### DATA FOR THIS EXERCISE ###

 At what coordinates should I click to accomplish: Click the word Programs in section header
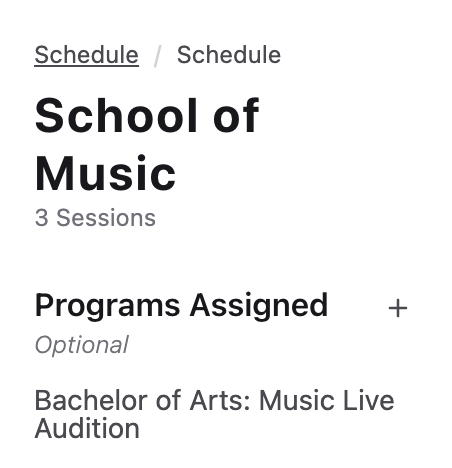[x=108, y=305]
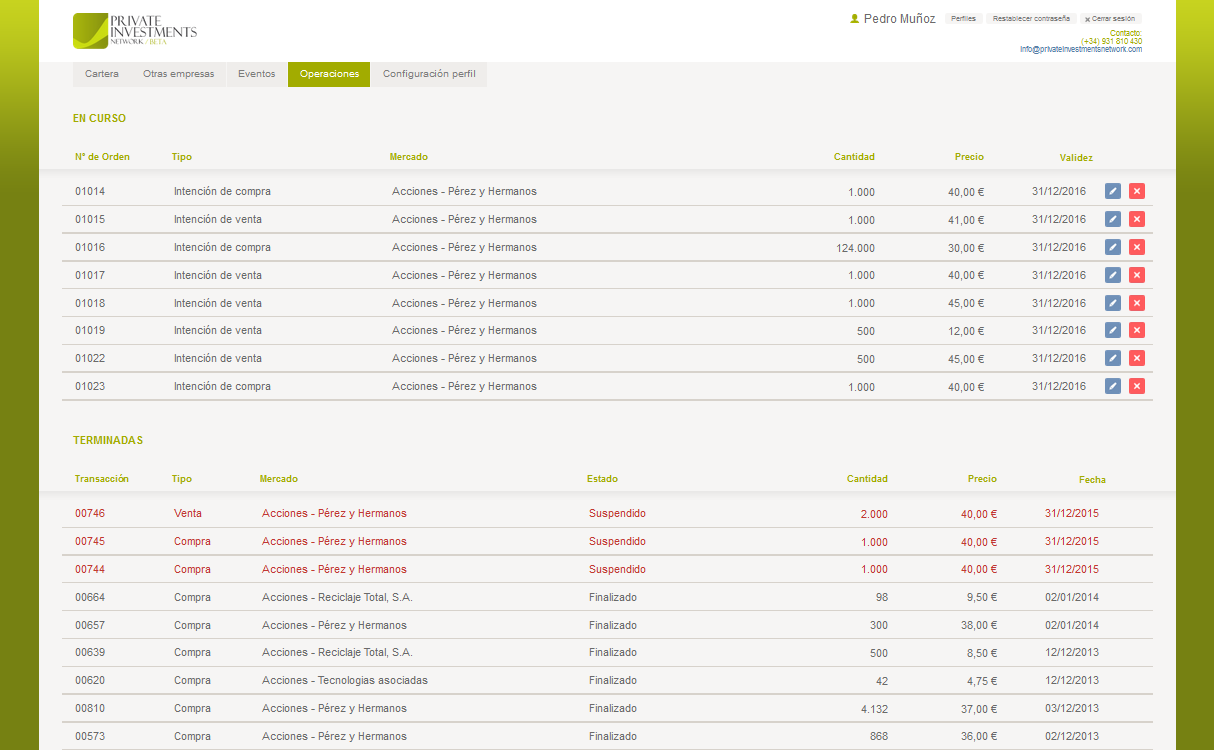The width and height of the screenshot is (1214, 750).
Task: Delete order 01019 with the red X
Action: 1137,330
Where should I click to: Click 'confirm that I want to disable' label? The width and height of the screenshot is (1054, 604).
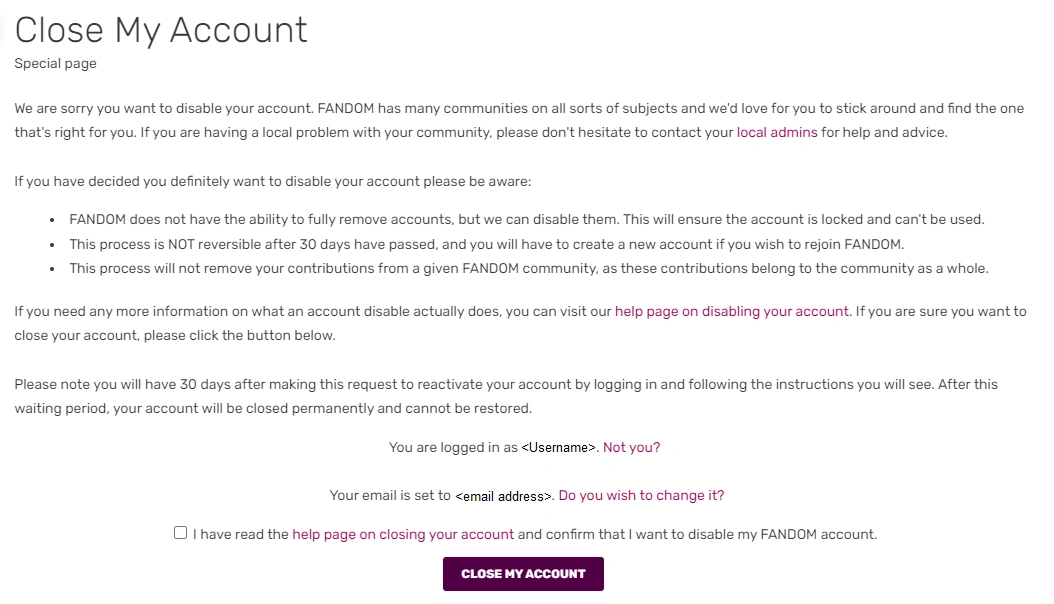tap(697, 534)
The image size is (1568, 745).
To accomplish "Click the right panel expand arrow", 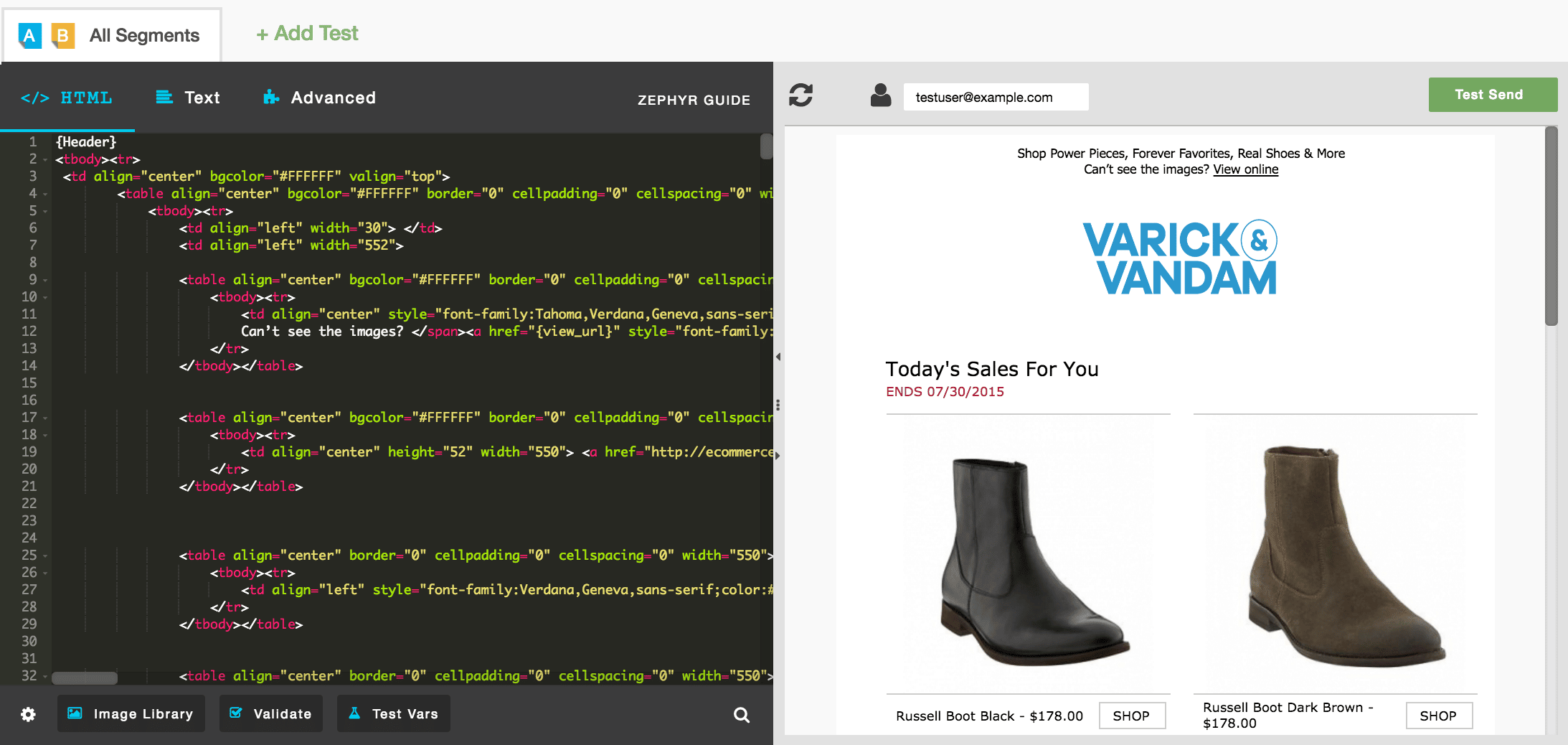I will [x=778, y=456].
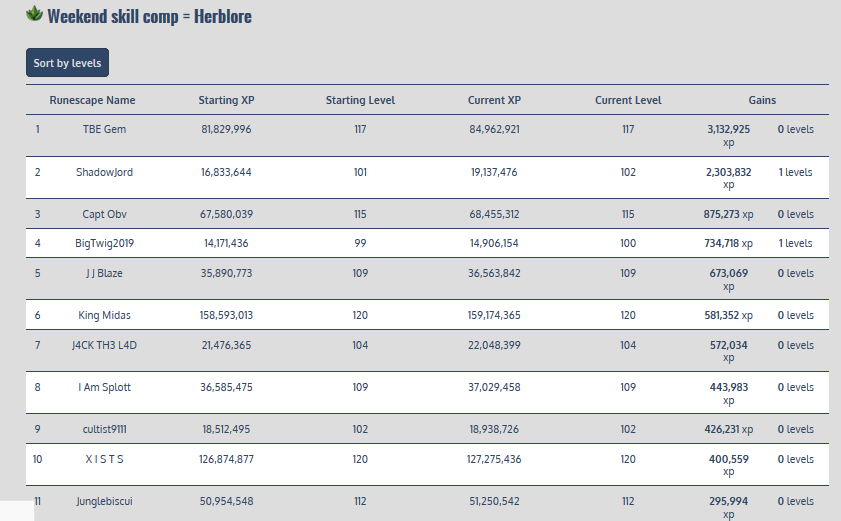Select Junglebiscui player name
The image size is (841, 521).
(104, 501)
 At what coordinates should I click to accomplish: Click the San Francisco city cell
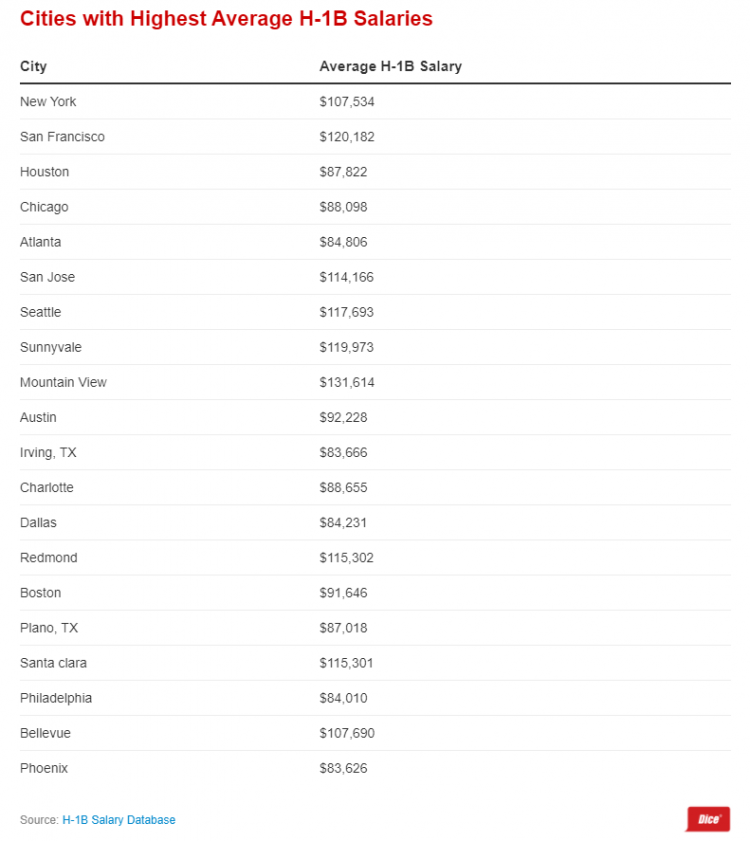[62, 137]
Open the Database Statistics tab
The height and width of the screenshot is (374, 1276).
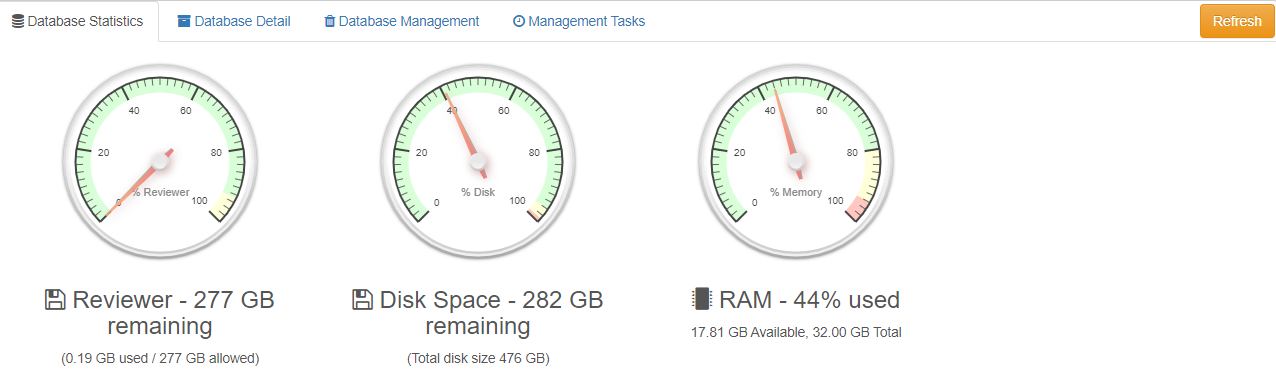pyautogui.click(x=78, y=21)
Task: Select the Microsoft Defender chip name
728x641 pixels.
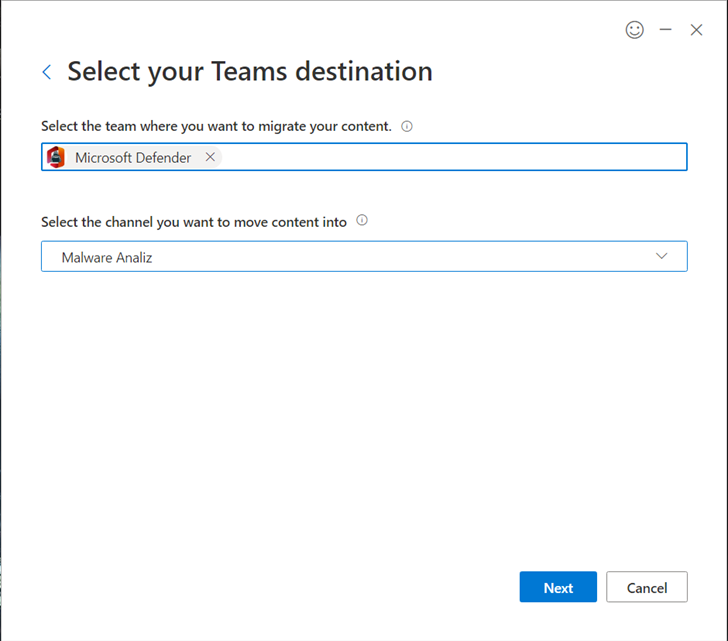Action: 133,158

###

◆ THE PROBLEM: Convert the lines from the one containing "Open the Database Statistics tab" through the last line into a Markdown table with the columns Row and Line, skipping blank lines. Leave the pictures out of the answer.

◆ RESPONSE TO THE TASK:
| Row | Line |
|---|---|
| 1 | Open the Database Statistics tab |
| 2 | The height and width of the screenshot is (374, 1276). |
| 3 | pyautogui.click(x=78, y=21) |
| 4 | Task: Select the Microsoft Defender chip name |
| 5 | 728x641 pixels. |
| 6 | Action: 133,158 |